- _TASK INSTRUCTIONS_
The answer must be every line of the records below that holds the word "agent".

- _SUPPLIED RECORDS_
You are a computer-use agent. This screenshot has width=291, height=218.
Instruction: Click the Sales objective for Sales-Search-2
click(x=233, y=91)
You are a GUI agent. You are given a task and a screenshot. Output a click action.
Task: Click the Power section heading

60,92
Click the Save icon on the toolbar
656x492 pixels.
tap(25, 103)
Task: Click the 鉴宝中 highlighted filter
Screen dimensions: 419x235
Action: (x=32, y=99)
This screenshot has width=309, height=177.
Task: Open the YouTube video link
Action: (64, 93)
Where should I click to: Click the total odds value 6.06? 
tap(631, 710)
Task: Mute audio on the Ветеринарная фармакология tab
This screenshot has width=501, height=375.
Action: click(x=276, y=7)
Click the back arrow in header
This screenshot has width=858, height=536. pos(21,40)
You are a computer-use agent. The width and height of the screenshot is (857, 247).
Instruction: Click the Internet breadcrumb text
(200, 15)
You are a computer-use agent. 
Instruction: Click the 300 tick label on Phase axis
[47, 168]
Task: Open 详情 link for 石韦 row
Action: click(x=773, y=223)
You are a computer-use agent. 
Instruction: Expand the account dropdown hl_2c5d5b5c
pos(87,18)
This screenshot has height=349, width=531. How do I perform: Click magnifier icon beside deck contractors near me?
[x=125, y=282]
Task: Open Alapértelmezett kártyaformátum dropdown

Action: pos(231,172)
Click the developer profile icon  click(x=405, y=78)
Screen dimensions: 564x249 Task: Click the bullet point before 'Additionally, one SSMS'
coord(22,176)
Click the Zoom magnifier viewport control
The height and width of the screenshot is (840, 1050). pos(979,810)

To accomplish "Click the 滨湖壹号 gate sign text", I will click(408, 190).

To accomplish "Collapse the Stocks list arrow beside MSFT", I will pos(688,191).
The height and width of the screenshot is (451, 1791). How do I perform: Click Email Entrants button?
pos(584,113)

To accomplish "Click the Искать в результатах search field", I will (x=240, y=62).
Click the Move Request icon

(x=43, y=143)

- _ANSWER SPACE_
You are a computer-use agent. This screenshot has width=291, height=218.
You are a GUI agent. You are given a task and a screenshot. Output a click action.
You are a computer-use agent. The width and height of the screenshot is (857, 247).
You are a computer-use agent. 
You are a computer-use agent. 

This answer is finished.